Frequent movement of the knee will improve the nutrition of the cartilage as it forms in the defect and also encourage the marrow cells to form into cartilage type cells. The movements in the knee should be carried out either with a continuous passive motion machine or by ensuring that non-weight-bearing movements are carried out by the patient frequently. It is estimated that the full arc of movement allowed within the knee should be moved more than 1500 times per day!
Outcome of Microfracture
The outcome of surgery is varaiable from case to case. Studies have demonstrated that the level of pain improvement; the ability of the patient to return to sport and the restoration to full function of the knee depend on several factors:-
1) Smaller areas of damage do better
2) Younger patients do better
3) If the patient has had a short period of time between injury and surgery the outcome is better
4) If the patient has not undergone many operations to the knee prior to the microfracture procedure the outcome is better.
About 75% of professional athletes are able to return to their sports after this procedure. However, it seems that the results deteriorate with time.
The cartilage ulcer from the top, – 1 year later after microfracture
Autologous Osteochondral Transplantation and Synthetic Osteochondral Plugs
This is a method for treating defects within the articular cartilage.
This technique involves using short cylindrical plugs to replace the defect in the cartilage. The term “osteochondral” means that one end of the cylinder is bone and the other end is cartilage. If the cylinders of tissue are “autologous” this means that they are taken from the patient’s own knee. This tissue must be taken from an area of the joint that is not required for articulation – such as just to the side of the knee-cap joint (patellofemoral joint).
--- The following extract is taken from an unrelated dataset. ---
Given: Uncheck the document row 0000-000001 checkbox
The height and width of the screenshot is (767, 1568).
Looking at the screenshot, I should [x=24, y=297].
The alternative to using autologous tissue is to use a synthetic tissue instead. This is a fairly new technique but the short-term results are good. The synthetic patch is a collagen scaffolds that is intended to allow the patient’s own tissue to grow into it. The benefit of using these instead of the patient’s own cartilage is that the trauma to the patient’s knee is reduced by not having to obtain the graft from it. This technique is a particularly good option if the cartilage defect extends into the superficial bone as it allows grafting of this area too.
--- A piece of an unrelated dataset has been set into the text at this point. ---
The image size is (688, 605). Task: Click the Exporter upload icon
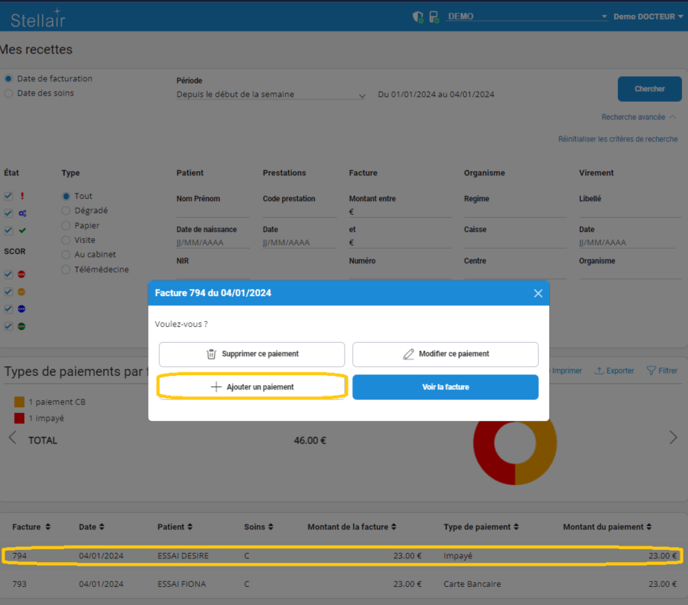coord(614,371)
A third option is to use cadaveric graft from a deceased person’s knee. This is not presently commonly carried out in the UK. This is due to its high cost; limited graft availability; potential for disease transmission; and difficulties in sizing and machining the graft tissue.
Outcome of osteochondral transplant
The results depend on the site of the cartilage defect. Research has identified that treatment for lesions of the femur have better results than those of the tibia, which in turn do better than lesions of the patella. 3% of people having autologous transplantation have problems with the area the cartilage was taken from (the donor site). Good results are reported in 80-90% of knees in most publishes series.